Comprehensive Sex EducationApril 23, 2009
This morning the Today Show ventured into rarely tread territory for morning shows with guests discussing virginity and comprehensive sex education. The verbal spar between Jessica Valenti and Lakita Garth was a quick and dirty primer on the issue of feminine sexuality and purity and how sex education influences both. Both women are recent authors: Valenti’s new book, The Purity Myth, focuses on the pitfalls of our public obsession with virginity, and Garth’s, The Naked Truth, explains her decision to wait to have sex until marriage. You can watch the video from this morning’s show here.
I want to start by putting some facts out there, facts that I think were brought up and completely ignored or misrepresented as opinions in today’s conversation. Abstinence-only sex education does not work. Period. There is no equivocating on this fact, no way to suggest that exclusively teaching adolescents not to have sex outside of marriage is a better plan than teaching them not to have sex in addition to teaching them how to protect themselves when they do.
We know this not because an extreme advocacy group told us, as Garth insinuated by calling the research akin to something produced by the KKK, but rather because a reputable research organization, Mathematica Policy Inc., analyzed several abstinence-only programs out there for the U.S. Department of Health and Human Services as ordered by Congress. The results told us what many other studies had already — abstinence-only sex education does not delay the age of the first sexual encounter. In addition, a number of other studies have shown that students in an abstinence-only curriculum were more likely to forgo contraception during sexual activity. That is a frightening reality.
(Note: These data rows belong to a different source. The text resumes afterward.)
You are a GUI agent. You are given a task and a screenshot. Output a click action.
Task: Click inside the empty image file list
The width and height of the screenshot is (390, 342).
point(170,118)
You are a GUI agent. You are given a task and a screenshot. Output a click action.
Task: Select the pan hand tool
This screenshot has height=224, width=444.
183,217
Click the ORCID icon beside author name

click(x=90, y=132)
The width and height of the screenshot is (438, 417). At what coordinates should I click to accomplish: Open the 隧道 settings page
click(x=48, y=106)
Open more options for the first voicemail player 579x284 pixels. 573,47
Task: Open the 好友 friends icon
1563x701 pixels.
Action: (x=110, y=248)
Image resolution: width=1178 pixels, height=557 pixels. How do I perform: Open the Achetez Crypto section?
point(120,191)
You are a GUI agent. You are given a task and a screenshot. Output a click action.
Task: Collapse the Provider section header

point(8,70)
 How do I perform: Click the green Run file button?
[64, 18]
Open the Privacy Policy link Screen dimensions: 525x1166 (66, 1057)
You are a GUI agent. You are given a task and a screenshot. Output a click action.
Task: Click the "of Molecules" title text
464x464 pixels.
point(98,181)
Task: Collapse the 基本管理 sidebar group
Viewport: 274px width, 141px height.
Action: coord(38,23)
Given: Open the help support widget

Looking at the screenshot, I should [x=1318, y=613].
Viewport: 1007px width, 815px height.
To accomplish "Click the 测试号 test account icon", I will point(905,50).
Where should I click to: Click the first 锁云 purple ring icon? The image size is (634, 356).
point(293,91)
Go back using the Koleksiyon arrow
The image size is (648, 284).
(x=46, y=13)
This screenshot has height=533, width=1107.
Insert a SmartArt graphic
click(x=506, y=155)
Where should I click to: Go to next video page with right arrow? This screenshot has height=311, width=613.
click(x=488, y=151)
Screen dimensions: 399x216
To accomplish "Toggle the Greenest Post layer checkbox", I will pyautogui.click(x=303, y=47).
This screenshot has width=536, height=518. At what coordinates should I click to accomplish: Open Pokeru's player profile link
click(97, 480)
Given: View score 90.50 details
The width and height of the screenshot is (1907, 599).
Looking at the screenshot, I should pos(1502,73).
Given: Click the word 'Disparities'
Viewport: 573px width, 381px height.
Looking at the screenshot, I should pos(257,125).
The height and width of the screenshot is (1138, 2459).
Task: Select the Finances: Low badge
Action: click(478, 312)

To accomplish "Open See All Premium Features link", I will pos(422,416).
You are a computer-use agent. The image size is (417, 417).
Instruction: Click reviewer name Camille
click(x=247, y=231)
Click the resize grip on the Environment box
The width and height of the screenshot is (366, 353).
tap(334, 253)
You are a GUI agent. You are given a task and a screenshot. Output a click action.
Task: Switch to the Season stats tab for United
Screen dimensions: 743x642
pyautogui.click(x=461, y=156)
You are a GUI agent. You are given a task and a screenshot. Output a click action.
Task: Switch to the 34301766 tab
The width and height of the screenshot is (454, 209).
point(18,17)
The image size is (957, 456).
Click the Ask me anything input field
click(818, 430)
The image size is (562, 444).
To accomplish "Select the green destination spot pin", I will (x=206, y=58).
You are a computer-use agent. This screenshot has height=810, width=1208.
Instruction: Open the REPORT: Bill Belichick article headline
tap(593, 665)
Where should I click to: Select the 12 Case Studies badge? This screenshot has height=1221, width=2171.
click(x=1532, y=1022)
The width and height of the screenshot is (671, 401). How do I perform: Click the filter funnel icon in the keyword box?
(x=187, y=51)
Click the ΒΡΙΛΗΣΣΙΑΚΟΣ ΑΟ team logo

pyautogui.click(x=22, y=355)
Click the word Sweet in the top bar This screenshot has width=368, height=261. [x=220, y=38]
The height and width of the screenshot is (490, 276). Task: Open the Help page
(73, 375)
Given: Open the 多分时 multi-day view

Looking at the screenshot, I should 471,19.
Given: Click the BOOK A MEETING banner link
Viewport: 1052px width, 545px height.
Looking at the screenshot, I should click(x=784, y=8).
The other fact that was completely understated in today’s conversation is that while so many girls already wait to have sex — a majority of high school students —by age 44, 95 percent of men and women have had premarital sex, and, no surprise here, virtually everyone, married or unmarried, will have sex at some point in their lives.
Comprehensive sex education is about taking advantage of the forum we have in schools to educate everyone about the risks associated with sexual activity and the protections available in an age-appropriate and medically accurate way. Sex education is not just about protecting girls this particular Friday night, when they may indeed be too young or unsure; it’s about protecting girls on a Friday night when they are 25, 35, or 45, and they have to make a difficult decision about sex. One where they have to tell a partner or a husband that they value protecting themselves above everything else, and that they know exactly how to do it. It’s about teaching future mothers and fathers about birth control and family planning that will impact not only their reproductive health, but also their economic stability.
Comprehensive sex education is about empowering women for their futures — the very futures Garth called on us to set goals for and that Valenti so brilliantly pointed out should be lauded and talked about as the alternative to focusing on feminine purity or sexuality. FYI — these futures will, indeed, someday include sex; we should all be well prepared.